Khan’s political convictions are grounded in experience, but his transformation began long before Gaza. “It was just after midnight,” he recalled of a call he received while still working in banking. After Khan liked a social media post by Save The Children, his company called “[saying] they were ‘checking in’. What they were really saying was, ‘We’re watching you.’ That’s when I knew I couldn’t live that life anymore,”he explained
“Social justice isn’t a six-month project,” he said. “You either subscribe to a way of life, or you don’t. And when you do, it comes with compromise. It cost me my career. That’s the price of commitment.” If his career was the cost, students are now the audience. “Students have always been at the forefront of civil liberties,” he said. “You’ve not yet been bogged down by the realities of everyday life — the mortgage, the bills, the nine-to-five. You have the freedom to call a spade a spade.” Khan sees power in that freedom. “When our boats were bombed in the Mediterranean, Italy — despite being a right-wing, Zionist-friendly government — had to send two naval frigates to protect us. Why? Because there were riots in their streets. That’s the power of people. That’s when I realised everything can be done.

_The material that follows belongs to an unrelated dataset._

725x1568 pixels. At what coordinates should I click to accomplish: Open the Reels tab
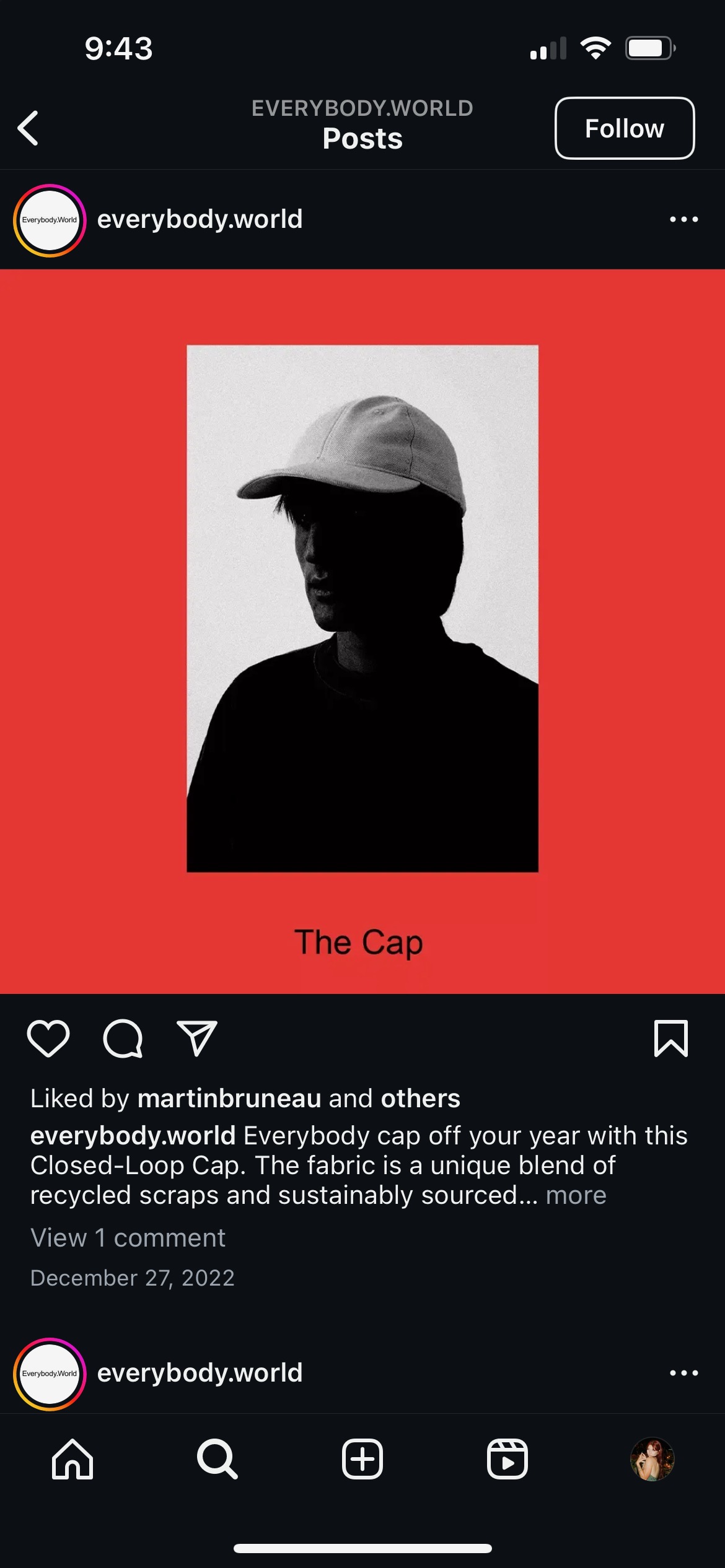pos(508,1459)
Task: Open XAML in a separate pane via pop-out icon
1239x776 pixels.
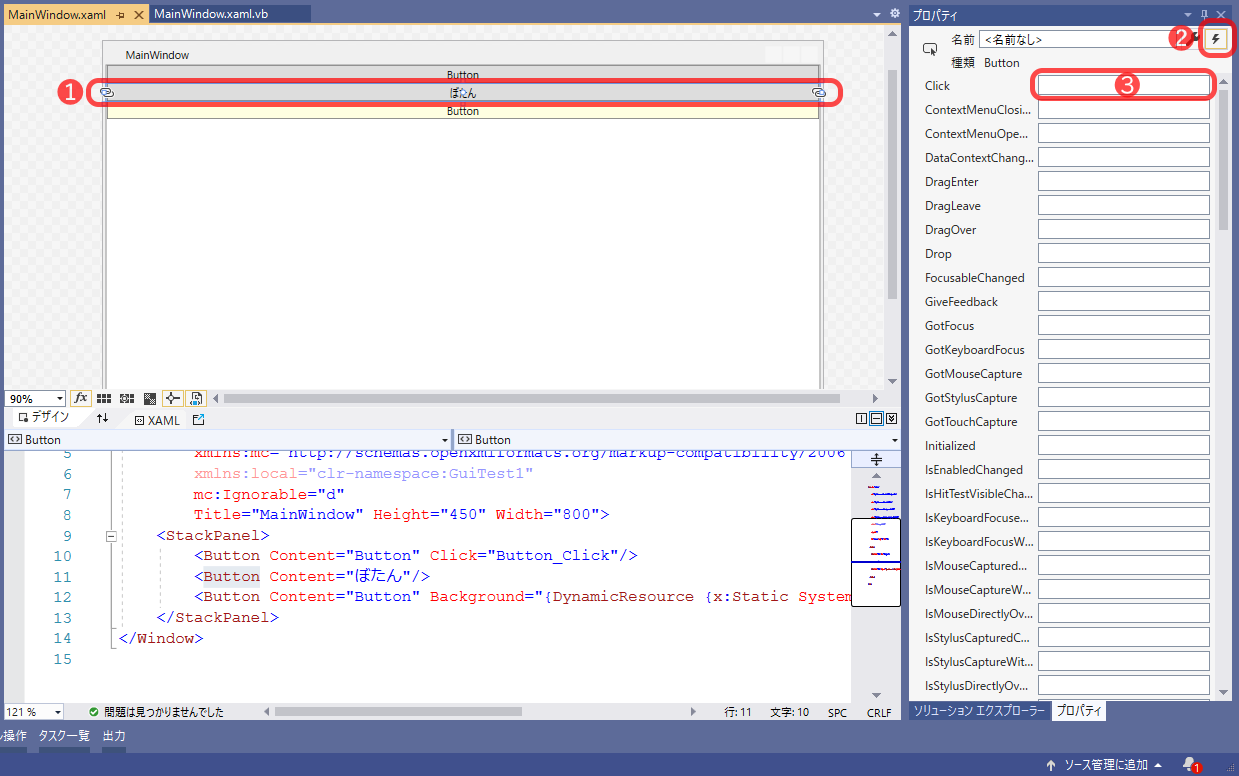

Time travel maybe not,” he grinned, “but everything else — absolutely.”
For Khan, people power is not symbolic — it is tactical, and a technology of war that lies in our hands. “When enough of us stand up, they can’t ignore us,” he said. “That’s what governments fear more than anything — ordinary people refusing to stay silent.”
Still, he admitted the fight takes its toll. “Israel is hollowing itself out,” he said, “When a majority of the population believes not enough damage has been done to Gaza, that’s a society corroding from within. It’s becoming more extreme, more isolated. And in the long term, it’s not sustainable.”
“Nobody can go through what they’re going through and not be impacted,” Khan said. “But children are resilient. You see them laughing, playing games in the rubble. That’s hope. That’s humanity refusing to die.”
Even as he spoke of devastation, he returned to responsibility. “If you want to change something, don’t wait for someone else to do it,” he said.. “The responsibility sits with you. And if someone tells you it can’t be done — don’t buy it. Everything can be done.”
He glanced toward the door, where students spilt into the cold and drenching St Andrews night. “You’re the ones who will inherit this world,” he said. “The question is, will you inherit it as bystanders or as changemakers? Because one way or another, history will remember you.”
A plethora of societies rallied to create the opportunity to host Khan. Laura Márquez, a lead organiser of Students for Justice for Palestine, explained that it was an honour to have him speak at our university. “We all thought that it was really, really encouraging to have him here in St Andrews. So many students feel discouraged, and to hear such impactful, purposeful words from first-hand experience of Israeli soldiers and the Flotilla [...] this was one of my favourite events we’ve done over the past two years.”
The Freedom Flotilla’s next departure is set for April 2026, and will continue to set sail until “Palestine is free. From the River to the Sea.”